By: Alex Hale ~Staff Writer~

This Friday we will celebrate our Catholic heritage by commemorating St. Xavier our patron with his feast. As we do this, we as a campus should remember our Jesuit-Catholic values, including the upholding of all human life. When most people hear this, they immediately think about one of the most controversial issues in the United States: abortion. However, many who are vocally pro-life on abortion are either quiet or not pro-life on the death penalty.

1On Oct. 17, Hamilton County Judge Megan Shanahan decided to sentence Glen Bates for his admittedly awful crimes, mainly the murder of his 2-year-old daughter, Glenara, by beating her against a door frame.
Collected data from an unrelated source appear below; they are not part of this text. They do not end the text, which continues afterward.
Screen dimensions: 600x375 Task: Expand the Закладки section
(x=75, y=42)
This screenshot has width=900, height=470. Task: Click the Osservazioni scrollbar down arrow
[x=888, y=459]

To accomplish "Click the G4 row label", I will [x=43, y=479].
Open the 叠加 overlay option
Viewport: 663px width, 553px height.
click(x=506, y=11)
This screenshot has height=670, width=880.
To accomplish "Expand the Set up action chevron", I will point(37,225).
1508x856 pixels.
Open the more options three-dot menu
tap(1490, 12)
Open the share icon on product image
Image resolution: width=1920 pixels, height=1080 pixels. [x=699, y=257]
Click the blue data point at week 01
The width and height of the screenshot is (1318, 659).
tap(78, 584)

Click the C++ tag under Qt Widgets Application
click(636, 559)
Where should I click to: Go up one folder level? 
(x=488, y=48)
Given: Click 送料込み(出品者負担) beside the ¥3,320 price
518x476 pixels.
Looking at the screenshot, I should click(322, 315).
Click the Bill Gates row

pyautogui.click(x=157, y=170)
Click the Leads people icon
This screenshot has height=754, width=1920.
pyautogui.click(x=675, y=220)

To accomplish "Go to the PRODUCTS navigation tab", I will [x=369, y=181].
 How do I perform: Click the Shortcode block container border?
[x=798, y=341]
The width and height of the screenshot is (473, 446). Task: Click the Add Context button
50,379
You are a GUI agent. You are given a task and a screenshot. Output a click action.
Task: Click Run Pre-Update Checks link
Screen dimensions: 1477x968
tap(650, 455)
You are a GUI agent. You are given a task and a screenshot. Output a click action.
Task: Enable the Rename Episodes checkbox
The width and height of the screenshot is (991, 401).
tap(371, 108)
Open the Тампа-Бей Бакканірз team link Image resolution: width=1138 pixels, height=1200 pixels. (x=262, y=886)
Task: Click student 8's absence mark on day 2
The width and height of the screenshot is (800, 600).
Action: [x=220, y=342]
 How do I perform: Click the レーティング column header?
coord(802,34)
His acts are heinous, and I want to be clear that I have no sympathy for the crime that he has committed. However, it is not the business of the state to end the life of a man, especially since this is the first time since 2010 that Hamilton County will execute someone. Capital punishment has been seen as a way to deter crime, to be more cost-effective for society and to give the relatives of those affected by the crime a chance to be at peace. However, these arguments don’t hold any ground, and it is time to put this outdated practice to bed.

According to the California Comission on the Fair Adminstration of Justice, the costs of the death penalty are much higher than the costs of life in prison. As of 2008, in California it costs $137 million to keep the death penalty, while without the death penalty it would have cost $11.5 million. There has been no study that clearly shows that the death penalty influences the crime rate at all. Jeffrey Fagan, a member of the faculty at Columbia Law School, has found multiple examples that don’t show any correlation between the two. He addresses the state of New York when Gov. George Pataki reinstated capital punishment in 1995 until the courts overturned the law in 2004. The study shows that there was a steady decline in crime from the time before the law, during the law and after the law was overturned. There was no increase in crime based on the law being repealed. The death penalty is at least supposed to inspire peace for the victim’s family, but if there is even the mildest chance that the person could be innocent, then that can lead to more pain for the victim’s family.

Alex Hale is a junior in the Philosophy Politics and the Public Program from Detroit. He is a staff writer for the Newswire and works with Cincinnati City Councilman P.G. Sittenfeld.

In Oklahoma, there is a man by the name of Richard Glossip who was convicted of commissioning a murder. The actual murderer, who turned Glossip in, has been put on record saying that he turned Glossip in to escape a death penalty sentence of his own. Even after all of this, Glossip still may be executed by the state for something he didn’t do.

Due to medical ethics, a doctor is not allowed to execute anyone. This means that the prisoner is injected by someone who may be at higher risk of missing the vein. If they hit a muscle, it can cause extreme pain and prolong the death. This happens more often than it seems and is anything but humane. In one particular case in Florida, an execution took 34 minutes. It is fair to say with this example alone that lethal injection is not humane but rather closer to cruel and unusual punishment. Even if you have no sympathy for those on death row, it is apparent that this is an expensive practice that doesn’t deter crime and can kill innocent people.